A visita de González ocorreu num momento delicado para as autoridades venezuelanas, que mantêm na prisão os principais líderes oposicionistas – entre eles Leopoldo López, ex-prefeito de Chacao, na Grande Caracas, e derrotado por Maduro na eleição presidencial, e Antonio Ledezma, preso em seu gabinete de prefeito da capital. López foi preso sob a acusação de incitação à violência nas manifestações de rua de 2014 e Ledezma, por atuar no que o governo chama de tentativa de golpe contra Maduro.
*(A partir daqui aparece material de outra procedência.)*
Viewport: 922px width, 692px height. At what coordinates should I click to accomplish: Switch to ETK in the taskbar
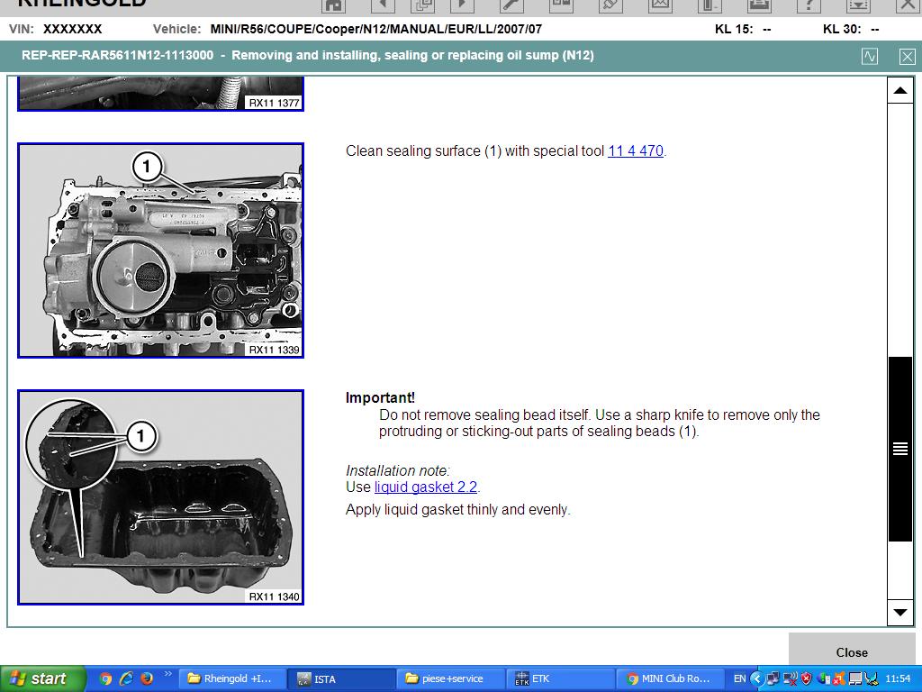point(540,678)
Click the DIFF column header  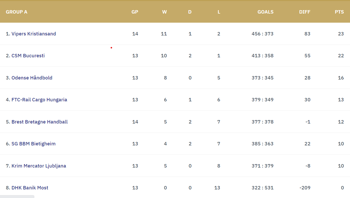tap(305, 12)
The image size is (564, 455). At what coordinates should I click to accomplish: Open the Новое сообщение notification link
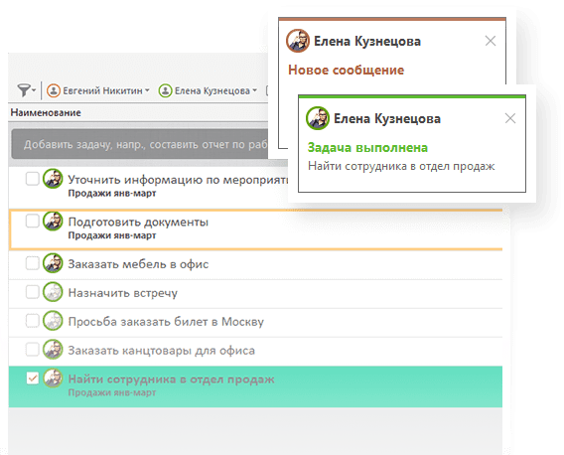click(x=346, y=70)
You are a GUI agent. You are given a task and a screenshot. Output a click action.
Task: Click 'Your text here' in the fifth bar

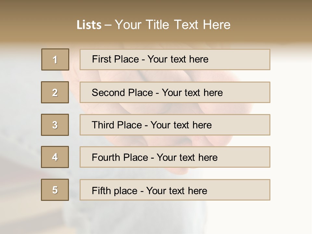tap(176, 190)
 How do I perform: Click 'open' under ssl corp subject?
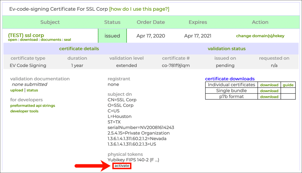point(13,40)
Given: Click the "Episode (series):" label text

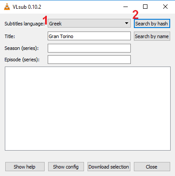Looking at the screenshot, I should [22, 60].
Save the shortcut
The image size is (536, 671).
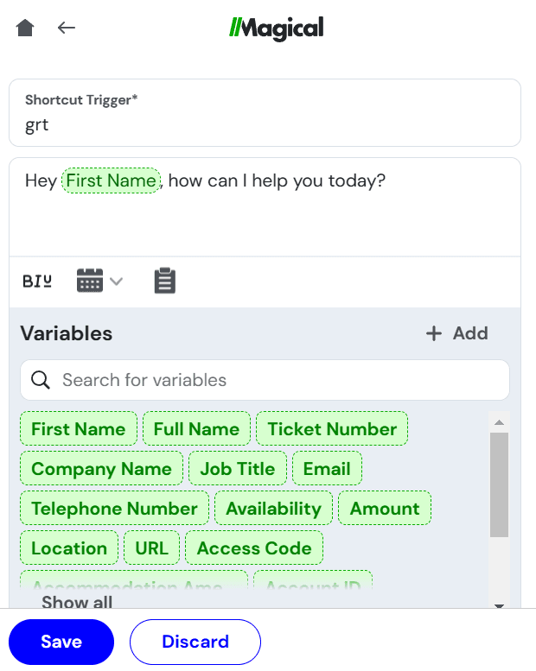click(x=61, y=642)
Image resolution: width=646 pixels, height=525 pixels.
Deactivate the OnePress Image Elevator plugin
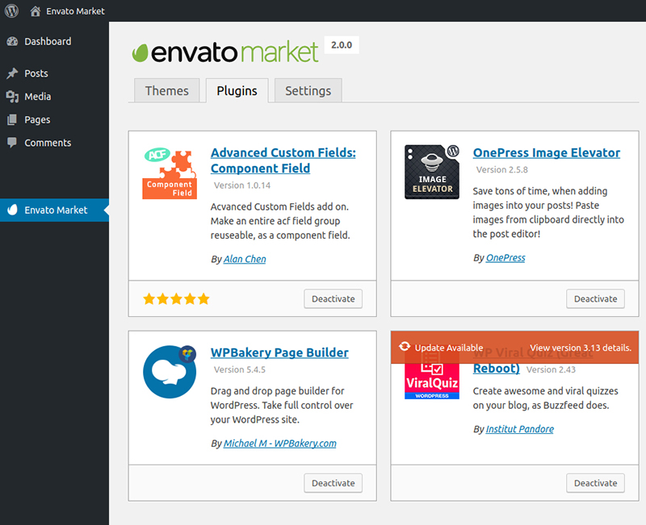tap(595, 298)
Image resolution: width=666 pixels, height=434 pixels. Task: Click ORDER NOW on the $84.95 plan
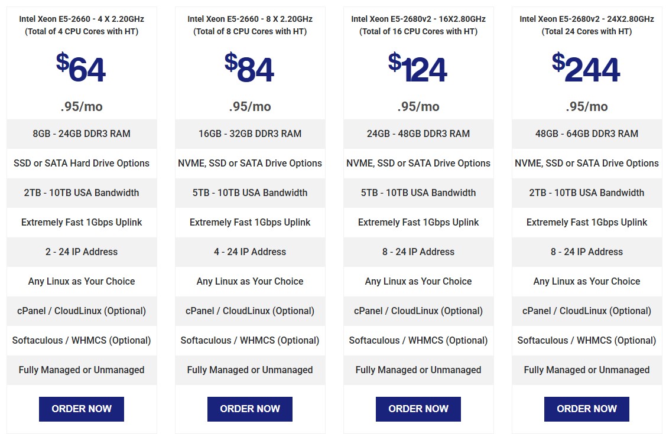click(x=249, y=409)
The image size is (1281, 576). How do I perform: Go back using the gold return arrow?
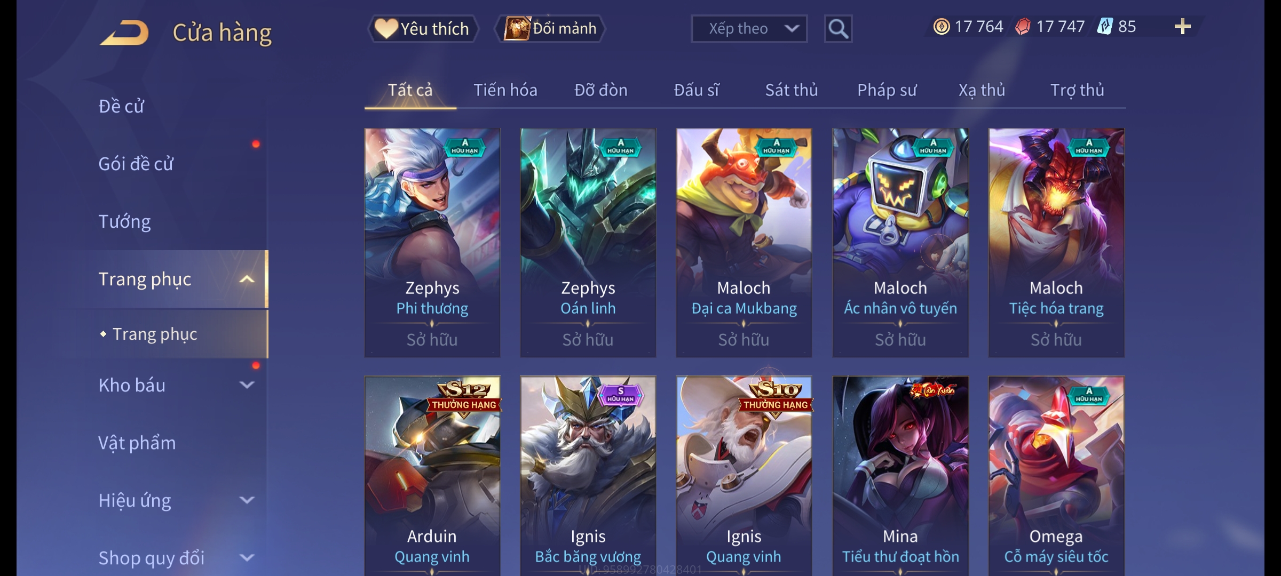(124, 33)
Apesar da proximidade entre os países hispano-americanos e a Espanha, da qual foram colônias, Felipe González foi recebido de forma desrespeitosa e até insultuosa pelo governo chavista.
Por se ter mostrado muito “preocupado” com a situação da Venezuela, González foi acusado por Maduro de pertencer a uma “conspiração para desqualificar o governo revolucionário” desde “o eixo Bogotá-Madri-Miami”. Em seu Twitter, o presidente venezuelano, nos xingamentos de praxe contra quem quer se lhe oponha ou apoie a oposição, escreveu: “A extrema direita que deu golpes de Estado na Venezuela pretende impor uma chantagem internacional para que seus crimes fiquem impunes”. No passado, de acordo com sua versão, “as oligarquias corruptas entregaram o país a máfias espanholas que saquearam a Venezuela e hoje o povo se faz respeitar”. Esta acusação ganhou eco nas redes sociais, nas quais a militância chavista é muito ativa. Alguns “hashtags” reprovaram a visita, tida como “ingerência na política nacional”.
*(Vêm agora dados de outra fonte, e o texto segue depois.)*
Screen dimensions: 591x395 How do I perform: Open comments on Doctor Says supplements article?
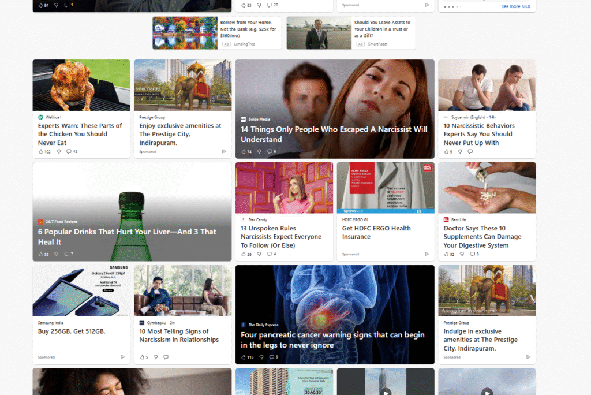click(473, 254)
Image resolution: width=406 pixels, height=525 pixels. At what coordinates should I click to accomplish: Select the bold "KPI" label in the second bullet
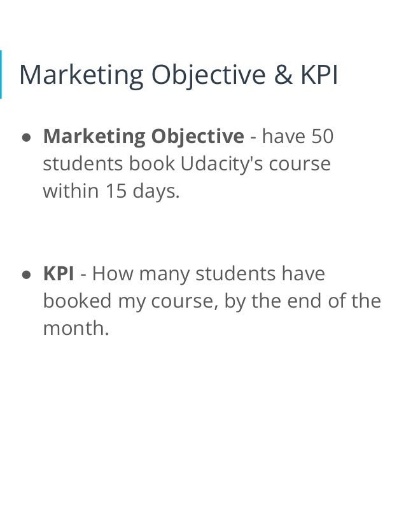click(59, 273)
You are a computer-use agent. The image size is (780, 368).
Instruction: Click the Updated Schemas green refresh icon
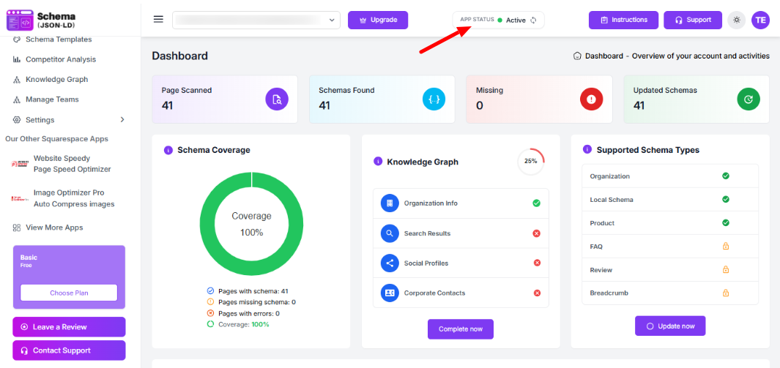[749, 99]
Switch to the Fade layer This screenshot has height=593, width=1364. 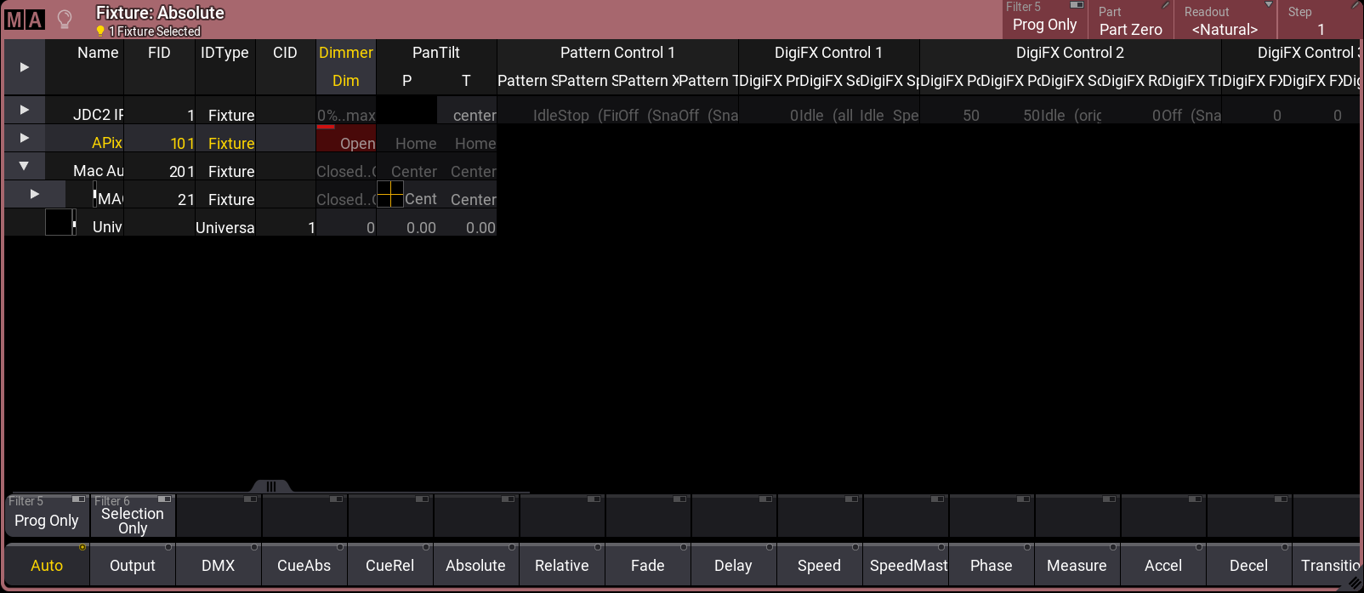pyautogui.click(x=647, y=565)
Antes de chegar a Caracas, González fora declarado persona non grata pelo Parlamento venezuelano. E, já no país, teve seu pedido de assessorar a defesa de López – que, segundo a agência OperaMundi, vive numa cela de 5,5 metros quadrados com “cama, colchão, almofada, cobertor, geladeira, forno micro-ondas com decodificador de satélite, biblioteca, mesa e cadeiras” – rejeitado pela presidente do Tribunal Supremo de Justiça (TSJ), Gladyz Gutiérrez, por não poder “exercer como profissional de Direito numa causa penal em território nacional”.
González respondeu às acusações de conspiração e aos insultos com firmeza e serenidade. Em entrevista coletiva, informou que acataria a decisão de não integrar a defesa de López. E, após ter visitado o ex-prefeito Ledezma, mantido em prisão domiciliar desde que teve operada uma hérnia abdominal, em 26 de abril, disse: “Finalmente, com a autorização, tivemos um encontro muito gratificante e cordial. Tanto o prefeito Ledezma como eu acreditamos que à Venezuela falta diálogo para resolver os problemas, mas já há um compromisso do presidente Maduro de convocar eleições legislativas. É preciso dialogar, recompor, reconciliar e reconstruir instituições”.
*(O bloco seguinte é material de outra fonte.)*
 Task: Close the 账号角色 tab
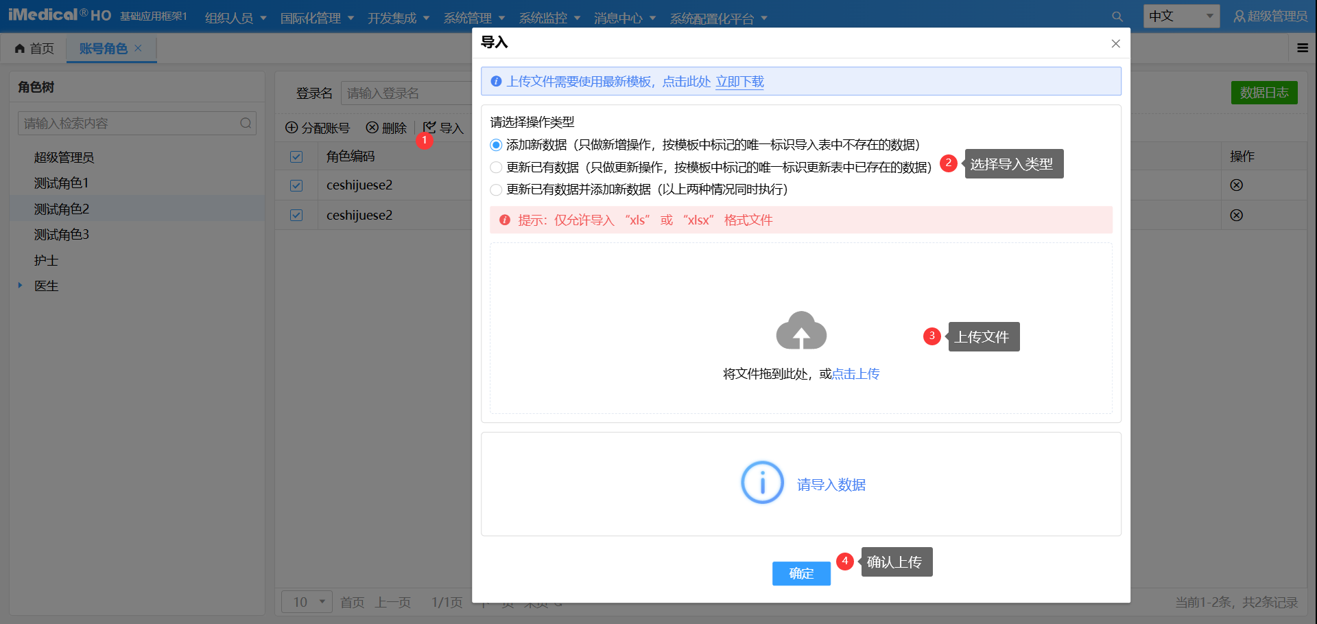click(x=138, y=48)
O cientista político argentino Juan Manuel Karg, simpatizante dos bolivarianos, reagiu à declaração com ironia: “González chegou a Caracas para contar a mais de 20 meios de comunicação que na Venezuela há liberdade de imprensa”.
Ironias à parte, com tom firme, mas cordial, o ex-presidente do governo espanhol cumpriu a missão que se impôs de fazer esforços internacionais para que a crise venezuelana seja superada, embora reconheça que esta seja uma tarefa difícil. Só com isso já fez mais do que o governo brasileiro, que tem forte influência sobre o país vizinho, mas, para não ferir suscetibilidades do parceiro chavista, nada tem feito de construtivo em favor da liberdade dos venezuelanos.